Цырубин приступил к своим командирским обязанностям. Он расставил людей, объяснил каждому его задачу. Отдельно рассказал, что нужно делать командирам трех, оставшихся в целости танков.
Над самым ухом Цырубина заскрипел снег. Майор поднял голову. В предрассветной мгле над окопом четко вырисовывался силуэт танкиста. Он стоял в полный рост, словно раздумывая, прыгать ему в окоп или нет.
— Да прыгай, чего встал? — сказал Цырубин.
Танкист как-то странно дернул головой и плечом, продолжая стоять.
— Подстрелят, прыгай! — прикрикнул Цырубин.
Танкист спрыгнул. Это был Соболев. Довольный встречей с Цырубиным, он улыбнулся все той же, соболевской, бесшабашной улыбкой.
— Чего смеешься? Лечиться надо. Слышишь? Лечиться!
Соболев замотал головой.
— Не упрямься, дружище, иди. Без тебя обойдемся. Ты свое дело сделал.
Соболев открыл рот, замычал, пытаясь что-то сказать, но после бесплодных стараний сумел выдавить лишь один неясный, стонущий звук и утомленно вздохнул.
— Ничего, дружище, опять будешь здоровым, — участливо сказал Цырубин. — Но сейчас полечиться необходимо.

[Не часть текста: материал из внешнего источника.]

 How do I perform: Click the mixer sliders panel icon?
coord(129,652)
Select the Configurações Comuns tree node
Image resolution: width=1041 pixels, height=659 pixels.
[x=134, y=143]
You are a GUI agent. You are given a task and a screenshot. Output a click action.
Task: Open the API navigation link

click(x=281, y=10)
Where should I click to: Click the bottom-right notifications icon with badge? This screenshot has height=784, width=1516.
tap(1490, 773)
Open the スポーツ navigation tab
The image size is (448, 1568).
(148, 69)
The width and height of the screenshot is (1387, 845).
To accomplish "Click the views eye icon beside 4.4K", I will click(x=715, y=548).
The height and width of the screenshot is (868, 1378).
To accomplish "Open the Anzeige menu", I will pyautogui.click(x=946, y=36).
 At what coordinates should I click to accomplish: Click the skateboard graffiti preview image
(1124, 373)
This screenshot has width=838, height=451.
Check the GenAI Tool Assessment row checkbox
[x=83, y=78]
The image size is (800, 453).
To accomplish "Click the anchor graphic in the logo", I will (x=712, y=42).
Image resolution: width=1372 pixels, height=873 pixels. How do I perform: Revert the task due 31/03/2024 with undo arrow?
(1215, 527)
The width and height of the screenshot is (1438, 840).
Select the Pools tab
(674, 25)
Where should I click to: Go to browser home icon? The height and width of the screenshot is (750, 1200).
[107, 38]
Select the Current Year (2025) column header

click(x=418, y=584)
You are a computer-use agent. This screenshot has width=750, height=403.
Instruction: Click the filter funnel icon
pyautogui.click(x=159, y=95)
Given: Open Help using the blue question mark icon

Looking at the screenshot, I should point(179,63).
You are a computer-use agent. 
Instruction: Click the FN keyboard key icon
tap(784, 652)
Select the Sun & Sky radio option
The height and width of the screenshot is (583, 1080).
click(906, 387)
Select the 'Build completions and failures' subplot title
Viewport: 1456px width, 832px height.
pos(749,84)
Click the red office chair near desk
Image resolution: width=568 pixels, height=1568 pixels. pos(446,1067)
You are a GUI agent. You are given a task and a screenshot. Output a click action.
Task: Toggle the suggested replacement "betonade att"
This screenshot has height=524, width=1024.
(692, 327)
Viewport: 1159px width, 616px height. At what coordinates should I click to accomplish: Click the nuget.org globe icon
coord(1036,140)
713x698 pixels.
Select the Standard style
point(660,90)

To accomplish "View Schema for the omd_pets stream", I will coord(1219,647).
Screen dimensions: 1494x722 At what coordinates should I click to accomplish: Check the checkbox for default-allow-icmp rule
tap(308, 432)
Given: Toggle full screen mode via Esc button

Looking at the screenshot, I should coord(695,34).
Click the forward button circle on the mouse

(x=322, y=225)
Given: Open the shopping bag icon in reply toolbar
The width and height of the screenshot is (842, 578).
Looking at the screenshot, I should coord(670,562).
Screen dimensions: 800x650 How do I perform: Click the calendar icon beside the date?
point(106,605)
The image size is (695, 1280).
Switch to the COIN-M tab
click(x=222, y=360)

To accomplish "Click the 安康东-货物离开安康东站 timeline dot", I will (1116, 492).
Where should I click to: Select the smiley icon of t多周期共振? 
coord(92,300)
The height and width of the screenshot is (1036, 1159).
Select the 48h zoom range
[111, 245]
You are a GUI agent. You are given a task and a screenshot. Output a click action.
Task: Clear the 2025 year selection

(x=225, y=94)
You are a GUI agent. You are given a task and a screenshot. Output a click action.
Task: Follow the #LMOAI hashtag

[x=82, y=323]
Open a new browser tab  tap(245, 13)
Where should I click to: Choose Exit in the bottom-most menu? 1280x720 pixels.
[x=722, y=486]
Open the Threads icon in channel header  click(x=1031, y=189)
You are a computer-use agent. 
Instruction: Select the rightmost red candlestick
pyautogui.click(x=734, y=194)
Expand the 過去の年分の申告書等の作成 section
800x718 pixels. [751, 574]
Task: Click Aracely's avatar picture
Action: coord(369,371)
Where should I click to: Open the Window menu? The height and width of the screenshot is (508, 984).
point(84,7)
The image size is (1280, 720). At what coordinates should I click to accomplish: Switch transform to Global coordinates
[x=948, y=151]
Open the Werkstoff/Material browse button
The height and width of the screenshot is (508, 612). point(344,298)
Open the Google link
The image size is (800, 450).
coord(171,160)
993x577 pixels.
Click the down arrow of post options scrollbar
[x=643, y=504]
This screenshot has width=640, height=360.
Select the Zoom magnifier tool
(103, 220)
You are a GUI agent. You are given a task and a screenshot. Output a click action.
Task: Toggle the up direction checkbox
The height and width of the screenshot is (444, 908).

Иди.
— Зачем вы его прогоняете? — спросила Чащина, незаметно оказавшаяся в окопе, рядом с Соболевым.
Цырубин поклонился:
— Прежде всего, здравствуйте, товарищ гвардии старший лейтенант.
— Здравствуйте, товарищ комбат.
— Надо отправить человека лечиться.
— Не хочет он идти. Ни в какую.
— Мало ли что не хочет? Отправь. А то на шальную пулю нарвется.
Чащина одернула ватник, поправила перекинутую через плечо сумку, попросила тихо:
— Оставь его здесь, с нами. Пусть будет моим помощником. Он в нашем батальоне третий год, трудно ему уйти, честное слово.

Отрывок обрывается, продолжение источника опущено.